### WORK INSTRUCTIONS
Below are some records. Copy every line in them that holds "dimensions".

Collected data
■ ■ ■ ■ ■ ■ ■

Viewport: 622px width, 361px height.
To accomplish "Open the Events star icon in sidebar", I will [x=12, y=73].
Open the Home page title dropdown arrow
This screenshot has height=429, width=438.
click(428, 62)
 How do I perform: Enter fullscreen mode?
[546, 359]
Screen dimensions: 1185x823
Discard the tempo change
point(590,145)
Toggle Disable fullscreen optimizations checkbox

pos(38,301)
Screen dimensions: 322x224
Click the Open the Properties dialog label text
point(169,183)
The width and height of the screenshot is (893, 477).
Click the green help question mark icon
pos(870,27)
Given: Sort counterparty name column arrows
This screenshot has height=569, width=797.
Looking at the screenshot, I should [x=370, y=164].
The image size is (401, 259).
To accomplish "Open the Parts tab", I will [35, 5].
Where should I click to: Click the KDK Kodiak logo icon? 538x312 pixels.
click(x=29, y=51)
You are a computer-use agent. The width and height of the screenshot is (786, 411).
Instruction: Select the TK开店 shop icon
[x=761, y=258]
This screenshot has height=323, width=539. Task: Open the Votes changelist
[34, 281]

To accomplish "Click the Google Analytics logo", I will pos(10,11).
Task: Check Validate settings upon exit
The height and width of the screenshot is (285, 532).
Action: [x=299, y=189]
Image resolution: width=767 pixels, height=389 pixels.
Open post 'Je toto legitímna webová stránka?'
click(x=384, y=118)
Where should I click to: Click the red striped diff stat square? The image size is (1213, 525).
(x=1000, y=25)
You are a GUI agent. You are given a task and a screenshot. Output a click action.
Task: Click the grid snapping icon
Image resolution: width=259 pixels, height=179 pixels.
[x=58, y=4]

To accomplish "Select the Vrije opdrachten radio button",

■ ■ ■ ■ ■ ■ ■

### OUTPUT FOR THIS TASK
Screen dimensions: 1185x823
Screen dimensions: 322x224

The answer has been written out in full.